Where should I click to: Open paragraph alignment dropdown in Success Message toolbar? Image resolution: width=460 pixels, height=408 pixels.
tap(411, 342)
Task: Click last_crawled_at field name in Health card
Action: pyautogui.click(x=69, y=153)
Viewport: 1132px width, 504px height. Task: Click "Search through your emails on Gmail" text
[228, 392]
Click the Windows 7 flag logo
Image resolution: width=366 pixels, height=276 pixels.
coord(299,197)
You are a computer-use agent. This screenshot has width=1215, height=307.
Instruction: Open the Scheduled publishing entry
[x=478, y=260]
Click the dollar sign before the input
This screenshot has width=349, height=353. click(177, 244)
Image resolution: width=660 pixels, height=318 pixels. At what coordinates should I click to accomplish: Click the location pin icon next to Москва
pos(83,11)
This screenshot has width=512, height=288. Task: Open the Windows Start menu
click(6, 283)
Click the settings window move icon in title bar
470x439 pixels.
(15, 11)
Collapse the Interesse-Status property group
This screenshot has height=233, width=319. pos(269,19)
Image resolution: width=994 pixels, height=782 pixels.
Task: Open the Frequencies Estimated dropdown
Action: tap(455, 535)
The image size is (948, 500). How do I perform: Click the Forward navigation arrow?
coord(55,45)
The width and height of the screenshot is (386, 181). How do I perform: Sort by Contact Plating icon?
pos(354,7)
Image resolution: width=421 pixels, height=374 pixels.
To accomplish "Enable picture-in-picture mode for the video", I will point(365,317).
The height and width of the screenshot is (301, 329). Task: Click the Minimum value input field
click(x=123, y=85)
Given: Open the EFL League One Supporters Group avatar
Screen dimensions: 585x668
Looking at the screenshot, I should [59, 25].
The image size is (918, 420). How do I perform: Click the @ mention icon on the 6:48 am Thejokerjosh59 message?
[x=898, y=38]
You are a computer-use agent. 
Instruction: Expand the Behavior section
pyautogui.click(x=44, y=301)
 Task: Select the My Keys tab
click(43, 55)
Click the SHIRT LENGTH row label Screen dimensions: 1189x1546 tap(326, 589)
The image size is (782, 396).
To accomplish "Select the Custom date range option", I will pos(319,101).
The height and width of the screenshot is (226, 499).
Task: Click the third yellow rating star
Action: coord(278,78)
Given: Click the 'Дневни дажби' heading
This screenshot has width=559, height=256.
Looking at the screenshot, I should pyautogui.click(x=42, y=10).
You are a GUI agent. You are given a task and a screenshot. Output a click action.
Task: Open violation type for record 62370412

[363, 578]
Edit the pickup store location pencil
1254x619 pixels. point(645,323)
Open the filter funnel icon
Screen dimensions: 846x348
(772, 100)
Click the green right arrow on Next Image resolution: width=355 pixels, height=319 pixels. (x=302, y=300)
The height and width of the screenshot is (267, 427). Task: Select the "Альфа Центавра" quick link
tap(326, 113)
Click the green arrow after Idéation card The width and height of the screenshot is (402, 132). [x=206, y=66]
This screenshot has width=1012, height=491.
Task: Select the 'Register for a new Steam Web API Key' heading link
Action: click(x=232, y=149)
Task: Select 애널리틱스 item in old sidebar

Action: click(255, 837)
....
» What you have to do
Copy out every line of the material above that contains the string "agent".

» Task response
You are a computer-use agent. This screenshot has width=1215, height=307.
You are a computer-use agent. 
You are a GUI agent. You are given a task and a screenshot. Output a click action.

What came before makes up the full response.